Clebsch-Gordan coefficients of discrete groups in subgroup bases

TL;DR

This paper introduces a method to express Clebsch-Gordan coefficients of discrete groups using subgroup coefficients and embedding factors, simplifying calculations and clarifying phase ambiguities.

Contribution

It provides a systematic approach to decompose CG coefficients into subgroup components and defines embedding factors with fixed phases, enhancing computational efficiency.

Findings

Derived embedding factors for PSL_2(7) using subgroups S_4 and T_7.

Reduced phase ambiguities to sign ambiguities in certain cases.
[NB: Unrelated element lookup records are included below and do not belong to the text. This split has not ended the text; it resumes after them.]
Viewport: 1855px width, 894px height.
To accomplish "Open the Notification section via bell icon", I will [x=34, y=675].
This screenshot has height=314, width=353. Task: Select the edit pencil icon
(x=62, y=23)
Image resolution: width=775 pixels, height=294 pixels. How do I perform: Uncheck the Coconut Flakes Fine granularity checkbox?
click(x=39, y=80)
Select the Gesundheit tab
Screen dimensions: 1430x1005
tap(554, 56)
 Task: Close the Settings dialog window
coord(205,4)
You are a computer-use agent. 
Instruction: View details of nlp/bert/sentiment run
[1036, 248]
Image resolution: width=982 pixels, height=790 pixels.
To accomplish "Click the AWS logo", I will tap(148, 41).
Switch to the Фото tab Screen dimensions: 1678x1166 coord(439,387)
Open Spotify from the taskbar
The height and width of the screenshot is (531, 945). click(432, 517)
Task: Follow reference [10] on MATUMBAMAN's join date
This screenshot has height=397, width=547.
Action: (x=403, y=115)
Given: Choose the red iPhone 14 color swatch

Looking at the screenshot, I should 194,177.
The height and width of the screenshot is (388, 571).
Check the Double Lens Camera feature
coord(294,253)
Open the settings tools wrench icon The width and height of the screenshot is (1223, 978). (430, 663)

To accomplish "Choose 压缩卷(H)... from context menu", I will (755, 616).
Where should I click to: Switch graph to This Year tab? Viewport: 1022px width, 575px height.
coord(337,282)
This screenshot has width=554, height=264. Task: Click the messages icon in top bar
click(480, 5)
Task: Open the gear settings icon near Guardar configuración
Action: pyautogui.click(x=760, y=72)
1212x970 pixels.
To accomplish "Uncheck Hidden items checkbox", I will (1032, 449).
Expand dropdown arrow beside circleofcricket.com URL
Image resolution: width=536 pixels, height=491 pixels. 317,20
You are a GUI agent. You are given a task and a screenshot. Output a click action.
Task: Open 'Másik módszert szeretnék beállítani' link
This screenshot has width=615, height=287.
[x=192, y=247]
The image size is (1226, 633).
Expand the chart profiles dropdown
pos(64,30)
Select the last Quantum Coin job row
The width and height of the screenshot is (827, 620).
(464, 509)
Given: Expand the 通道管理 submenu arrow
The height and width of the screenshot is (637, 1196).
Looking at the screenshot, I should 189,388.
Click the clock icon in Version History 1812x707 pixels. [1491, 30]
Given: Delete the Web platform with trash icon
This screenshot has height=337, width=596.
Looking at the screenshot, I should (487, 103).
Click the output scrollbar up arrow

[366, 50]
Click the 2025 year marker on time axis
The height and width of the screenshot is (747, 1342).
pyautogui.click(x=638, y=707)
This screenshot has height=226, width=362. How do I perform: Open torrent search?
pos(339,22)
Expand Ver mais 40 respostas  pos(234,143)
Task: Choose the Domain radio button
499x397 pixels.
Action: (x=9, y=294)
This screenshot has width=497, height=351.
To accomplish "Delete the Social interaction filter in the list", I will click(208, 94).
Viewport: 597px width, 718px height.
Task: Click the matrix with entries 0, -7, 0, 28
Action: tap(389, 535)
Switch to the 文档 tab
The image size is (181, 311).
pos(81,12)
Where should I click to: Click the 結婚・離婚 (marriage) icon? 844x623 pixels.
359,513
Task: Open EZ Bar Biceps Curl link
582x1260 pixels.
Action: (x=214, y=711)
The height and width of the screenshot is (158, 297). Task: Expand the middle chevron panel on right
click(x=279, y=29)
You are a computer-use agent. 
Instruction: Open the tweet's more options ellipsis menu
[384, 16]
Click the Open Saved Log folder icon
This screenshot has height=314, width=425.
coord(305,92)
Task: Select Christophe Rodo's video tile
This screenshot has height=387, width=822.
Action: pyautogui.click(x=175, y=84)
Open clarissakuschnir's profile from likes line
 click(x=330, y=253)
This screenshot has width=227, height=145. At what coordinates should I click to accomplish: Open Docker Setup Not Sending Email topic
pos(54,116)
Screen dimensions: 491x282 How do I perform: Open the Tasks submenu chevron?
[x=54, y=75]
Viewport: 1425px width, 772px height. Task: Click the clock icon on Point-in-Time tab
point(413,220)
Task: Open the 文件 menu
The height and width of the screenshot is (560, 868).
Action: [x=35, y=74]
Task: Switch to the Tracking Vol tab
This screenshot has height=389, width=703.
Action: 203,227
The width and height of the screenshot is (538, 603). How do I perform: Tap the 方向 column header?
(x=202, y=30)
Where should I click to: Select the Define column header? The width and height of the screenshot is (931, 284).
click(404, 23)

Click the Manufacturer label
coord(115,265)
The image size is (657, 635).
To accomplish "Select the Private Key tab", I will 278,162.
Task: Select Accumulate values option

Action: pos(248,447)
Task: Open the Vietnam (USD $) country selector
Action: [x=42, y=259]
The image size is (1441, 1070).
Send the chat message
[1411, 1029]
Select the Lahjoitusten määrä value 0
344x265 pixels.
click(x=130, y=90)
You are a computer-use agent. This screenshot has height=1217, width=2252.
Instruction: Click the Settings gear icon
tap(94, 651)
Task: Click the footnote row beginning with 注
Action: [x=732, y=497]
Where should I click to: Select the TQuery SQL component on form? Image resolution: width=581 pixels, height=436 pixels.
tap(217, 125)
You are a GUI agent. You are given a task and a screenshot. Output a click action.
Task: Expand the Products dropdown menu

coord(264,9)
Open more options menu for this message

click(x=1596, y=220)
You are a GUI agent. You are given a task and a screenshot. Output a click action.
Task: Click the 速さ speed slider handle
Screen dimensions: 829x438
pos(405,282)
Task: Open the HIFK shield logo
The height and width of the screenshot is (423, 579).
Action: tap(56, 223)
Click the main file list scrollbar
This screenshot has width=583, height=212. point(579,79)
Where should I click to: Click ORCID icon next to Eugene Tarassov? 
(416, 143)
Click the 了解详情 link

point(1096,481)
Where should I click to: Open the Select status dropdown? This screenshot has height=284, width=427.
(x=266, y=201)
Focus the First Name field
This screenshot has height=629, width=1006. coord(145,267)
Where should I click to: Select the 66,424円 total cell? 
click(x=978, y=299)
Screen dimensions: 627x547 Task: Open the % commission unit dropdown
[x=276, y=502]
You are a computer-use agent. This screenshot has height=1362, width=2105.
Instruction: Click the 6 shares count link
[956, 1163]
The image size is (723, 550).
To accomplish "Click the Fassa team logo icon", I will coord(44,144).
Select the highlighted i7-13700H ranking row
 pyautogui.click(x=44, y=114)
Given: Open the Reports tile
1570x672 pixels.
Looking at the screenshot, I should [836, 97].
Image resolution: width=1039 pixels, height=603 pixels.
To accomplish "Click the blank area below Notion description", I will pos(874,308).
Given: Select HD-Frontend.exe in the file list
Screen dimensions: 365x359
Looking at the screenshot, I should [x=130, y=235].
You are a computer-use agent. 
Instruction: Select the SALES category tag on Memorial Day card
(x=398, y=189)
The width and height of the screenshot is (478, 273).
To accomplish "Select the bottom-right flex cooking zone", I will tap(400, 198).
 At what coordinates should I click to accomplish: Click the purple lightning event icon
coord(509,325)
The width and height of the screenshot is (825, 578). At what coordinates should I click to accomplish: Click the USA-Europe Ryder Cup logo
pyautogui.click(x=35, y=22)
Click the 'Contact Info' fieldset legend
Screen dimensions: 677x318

Established invariance of embedding factors under basis transformations.

Abstract

We express each Clebsch-Gordan (CG) coefficient of a discrete group as a product of a CG coefficient of its subgroup and a factor, which we call an embedding factor. With an appropriate definition, such factors are fixed up to phase ambiguities. Particularly, they are invariant under basis transformations of irreducible representations of both the group and its subgroup. We then impose on the embedding factors constraints, which relate them to their counterparts under complex conjugate and therefore restrict the phases of embedding factors. In some cases, the phase ambiguities are reduced to sign ambiguities. We describe the procedure of obtaining embedding factors and then calculate CG coefficients of the group \mathcal{PSL}_{2}\left(7\right) in terms of embedding factors of its subgroups S_{4} and \mathcal{T}_{7}.